The FDA released the Biosimilars Action Plan (BAP) on Wednesday, which details the key actions the agency is taking to encourage innovation and competition among biologics and the development of biosimilars.
According to the FDA, the BAP focuses on four key areas:
- Improving the efficiency of the biosimilar and interchangeable product development and approval process
- Maximizing scientific and regulatory clarity for the biosimilar product development community
- Developing effective communications to improve understanding of biosimilars among patients, clinicians, and payors
- Supporting market competition by reducing gaming of FDA requirements or other attempts to unfairly delay competition.
The agency says its modernizing its regulatory policies to make the development and approval process of biosimilars more efficient, and to accommodate new scientific tools capable of improving the comparison process between biosimilars and their reference products. The FDA hopes this last point will reduce the need for time-consuming clinical studies.
In a speech announcing the BAP’s release, Scott Gottlieb, FDA commissioner accused drug makers who manufacture biologics with high price tags of preventing competitors from entering the market by deploying “unacceptable” anti-competitive tactics, resulting in higher drug prices for patients
“Some of these tactics should be unacceptable to every member of the drug supply chain,” Gottlieb said in his speech, noting that just because the drug industry built its success by being business savvy and “smart competitors,” doesn’t mean every business tactic it deploys should be embraced.

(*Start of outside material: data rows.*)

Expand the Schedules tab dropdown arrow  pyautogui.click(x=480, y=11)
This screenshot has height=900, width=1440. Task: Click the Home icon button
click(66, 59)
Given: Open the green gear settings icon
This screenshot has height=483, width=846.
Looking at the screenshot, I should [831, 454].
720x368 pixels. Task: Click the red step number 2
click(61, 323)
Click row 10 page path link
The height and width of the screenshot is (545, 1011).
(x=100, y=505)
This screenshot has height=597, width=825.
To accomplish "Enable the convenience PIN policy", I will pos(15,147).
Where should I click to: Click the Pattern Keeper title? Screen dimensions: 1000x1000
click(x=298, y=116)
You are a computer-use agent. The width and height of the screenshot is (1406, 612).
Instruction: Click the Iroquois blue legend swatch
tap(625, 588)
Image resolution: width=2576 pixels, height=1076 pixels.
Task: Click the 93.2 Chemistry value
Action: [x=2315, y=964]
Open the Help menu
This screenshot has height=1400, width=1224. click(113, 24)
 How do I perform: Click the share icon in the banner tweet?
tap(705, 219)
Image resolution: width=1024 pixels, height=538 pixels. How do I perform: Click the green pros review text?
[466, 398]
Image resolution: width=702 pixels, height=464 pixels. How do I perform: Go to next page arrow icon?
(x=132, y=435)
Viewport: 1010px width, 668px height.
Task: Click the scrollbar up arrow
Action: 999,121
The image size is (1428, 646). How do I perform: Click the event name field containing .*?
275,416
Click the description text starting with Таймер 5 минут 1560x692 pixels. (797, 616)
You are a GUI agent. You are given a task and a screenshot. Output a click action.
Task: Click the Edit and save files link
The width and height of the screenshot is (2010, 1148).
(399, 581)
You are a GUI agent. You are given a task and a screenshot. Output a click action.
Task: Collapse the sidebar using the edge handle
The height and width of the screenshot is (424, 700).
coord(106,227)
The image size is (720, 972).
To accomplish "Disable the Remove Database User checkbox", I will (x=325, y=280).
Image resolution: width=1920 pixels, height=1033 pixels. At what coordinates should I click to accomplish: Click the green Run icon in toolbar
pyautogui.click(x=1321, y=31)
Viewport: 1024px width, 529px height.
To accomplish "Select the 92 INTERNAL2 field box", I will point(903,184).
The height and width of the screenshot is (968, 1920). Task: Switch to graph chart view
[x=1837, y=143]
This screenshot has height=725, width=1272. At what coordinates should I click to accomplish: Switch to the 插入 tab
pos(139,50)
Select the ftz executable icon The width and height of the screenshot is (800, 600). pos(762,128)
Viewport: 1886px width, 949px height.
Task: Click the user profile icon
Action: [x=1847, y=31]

While the BAP does not address such tactics specifically, since the FDA’s role is not to settle intellectual property disputes, it does address 11 steps the FDA will be taking to encourage the nascent biosimilars market with the overall goal of lowering prices for patients.
Gottlieb explained just how important it is to lower the cost of biologics by highlighting that although less than 2 percent of Americans use biologic drugs, they make up nearly 40 percent of all prescription drug spending. He also claimed that patients could have saved $4.5 billion in 2017 if all of the FDA-approved biosimilars were actually available in the United States.
Gottlieb indicated that under the BAP initiative, the FDA intends to strengthen its relationships with regulatory agencies in Europe, Japan, and Canada. The FDA is currently assessing the potential value data sharing agreements would provide when determining the real-world efficacy and safety of biosimilars.
The agency comments that the actions outlined in the BAP “will help create a more competitive market today, while creating greater incentives for sponsors to make the investments required to support future products that deliver greater benefits to patients and public health after statutory exclusivities have expired.”